Ben Giles and Rachel Leingang//May 4, 2017
A pay raise for K-12 teachers included in the state’s $9.8 billion spending plan may only be a bonus, education groups warned.
Republican leaders in the Arizona House and Senate, along with Gov. Doug Ducey, negotiated a 2 percent raise for public school teachers to be phased in over two years. The budget deal, which is still under debate in both chambers, allocates $34 million to fund a 1 percent pay raise in fiscal year 2018. The agreement also includes language stating that “the Legislature and governor intend” to appropriate $68 million in fiscal year 2019 to cover another 1 percent raise, also for teachers.
But the budget deal doesn’t say what happens next.
“It’s a bonus, and not a salary increase,” Heidi Vega, spokeswoman for the Arizona School Boards Association, said in an email. “We’ve been hearing the words ‘teacher pay increase,’ but it’s really a bonus that isn’t added in the base level (funding), so districts will not have a mechanism to sustain this increase if the Legislature decides to take it away next year or the year after, thus making it temporary and not permanent.”
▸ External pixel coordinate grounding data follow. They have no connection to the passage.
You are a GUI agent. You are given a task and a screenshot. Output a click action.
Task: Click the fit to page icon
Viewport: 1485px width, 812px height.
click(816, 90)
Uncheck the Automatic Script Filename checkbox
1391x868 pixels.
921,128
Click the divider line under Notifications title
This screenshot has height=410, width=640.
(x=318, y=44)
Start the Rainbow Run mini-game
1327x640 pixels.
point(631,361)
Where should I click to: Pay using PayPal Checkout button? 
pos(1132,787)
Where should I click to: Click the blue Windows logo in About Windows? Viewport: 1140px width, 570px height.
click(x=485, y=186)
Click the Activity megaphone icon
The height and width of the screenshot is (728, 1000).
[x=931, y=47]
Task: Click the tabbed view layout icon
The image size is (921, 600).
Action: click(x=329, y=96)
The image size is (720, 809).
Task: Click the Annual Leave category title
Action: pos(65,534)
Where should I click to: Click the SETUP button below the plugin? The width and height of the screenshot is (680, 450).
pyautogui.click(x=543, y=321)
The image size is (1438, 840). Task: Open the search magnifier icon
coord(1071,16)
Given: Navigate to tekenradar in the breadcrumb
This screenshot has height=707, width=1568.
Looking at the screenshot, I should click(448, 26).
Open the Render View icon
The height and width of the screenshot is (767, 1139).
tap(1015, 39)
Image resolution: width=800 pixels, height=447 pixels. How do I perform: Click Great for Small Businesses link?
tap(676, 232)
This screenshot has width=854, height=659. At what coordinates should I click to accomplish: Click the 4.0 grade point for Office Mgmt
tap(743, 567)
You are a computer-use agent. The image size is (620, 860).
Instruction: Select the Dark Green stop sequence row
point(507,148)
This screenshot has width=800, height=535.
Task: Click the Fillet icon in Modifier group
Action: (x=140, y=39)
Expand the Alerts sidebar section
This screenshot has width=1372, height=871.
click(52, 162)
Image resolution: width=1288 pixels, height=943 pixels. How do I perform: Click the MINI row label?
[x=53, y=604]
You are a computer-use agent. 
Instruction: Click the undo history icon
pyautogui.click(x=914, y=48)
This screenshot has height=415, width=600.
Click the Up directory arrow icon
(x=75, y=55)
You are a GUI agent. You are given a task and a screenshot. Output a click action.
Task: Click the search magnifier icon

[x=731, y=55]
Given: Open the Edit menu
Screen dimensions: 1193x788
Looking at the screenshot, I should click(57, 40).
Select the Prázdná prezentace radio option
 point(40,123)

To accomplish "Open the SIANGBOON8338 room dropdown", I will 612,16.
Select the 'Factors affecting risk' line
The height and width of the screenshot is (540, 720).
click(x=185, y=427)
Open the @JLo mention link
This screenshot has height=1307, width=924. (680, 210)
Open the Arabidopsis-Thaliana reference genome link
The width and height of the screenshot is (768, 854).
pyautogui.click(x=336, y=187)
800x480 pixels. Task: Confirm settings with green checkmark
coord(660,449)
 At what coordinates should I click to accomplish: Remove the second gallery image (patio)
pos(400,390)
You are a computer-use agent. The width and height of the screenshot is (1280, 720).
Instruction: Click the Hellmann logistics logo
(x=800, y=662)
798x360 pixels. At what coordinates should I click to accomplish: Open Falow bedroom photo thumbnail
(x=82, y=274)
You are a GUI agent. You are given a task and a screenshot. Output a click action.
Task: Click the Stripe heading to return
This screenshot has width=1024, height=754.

Vega said the public may not know why it’s important to put the pay increase in the baseline funding for schools, which would allow the increase to keep up with inflation.
Joe Thomas, president of the Arizona Education Association, said he has talked with representatives and the governor’s office, and received assurances that the money for the salary boost will be in the budget for the next two years.
But it is a line item in the budget, not an ongoing spending increase that is assumed in the base-level funding for schools, which would have made it more secure, he said.
“That’s harder to scale back than just simply eliminating a line item in the budget,” he said.
Line item appropriations get eliminated in budgets all the time, he said. For instance, the state once had a line item to fund full-day kindergarten, which is now gone, he added.
Kirk Adams, Ducey’s chief of staff, said arguments that funding for the pay hike would be safer in the baseline are disingenuous, as lawmakers have the authority to change funding formulas, just as they can theoretically renege on a promise to maintain the 2 percent raise.
The pay hike is structured as a line item in the budget, rather than as an addition to the baseline funding formula for Arizona public and charter schools, “to make sure the money goes to the teachers,” said Ducey spokesman Daniel Scarpinato.
Essentially, the governor’s office does not trust district school governing boards or charter school officials to expend the funds on teachers because if the money is in the baseline, it would be up to those local officials to actually give a pay raise.
“Put it in the formula, and kiss the teacher raises goodbye,” Scarpinato tweeted on Thursday night.
Scarpinato said the funding will eventually be added into the baseline formula in fiscal year 2020. He called claims that the teacher pay increase isn’t permanent “a total lie.”
“The money is permanent. It’s there forever,” he said. “I think that this is a rumor that some folks are attempting to spread in order to delegitimize what is a real, permanent, lasting raise for teachers.”
Technically, there’s no guarantee that even the second half of the 2 percent pay hike will take effect in fiscal year 2019. Republican legislators and the governor’s promised to follow through is backed by an intent language in the budget deal, but intent doesn’t translate to actual funding.
And legally, current lawmakers cannot tie the hands of future lawmakers, who may change their minds about the pay hike, a point not lost on the Arizona School Boards Association and the AEA.
School boards use baseline funding to craft their own spending plans because those dollars, adjusted for inflation each year, are almost always assured to be in future state budgets, said Sen. Martin Quezada, D-Phoenix, who serves on the Pendergast Elementary School District board.
Districts don’t count on dollars that aren’t in the baseline to continue year after year, he said.
“What does that mean, if it’s not in the baseline? That means that this money does not go into the baseline, which means as a school board, as a school district, you cannot give that as an ongoing pay raise,” Quezada said.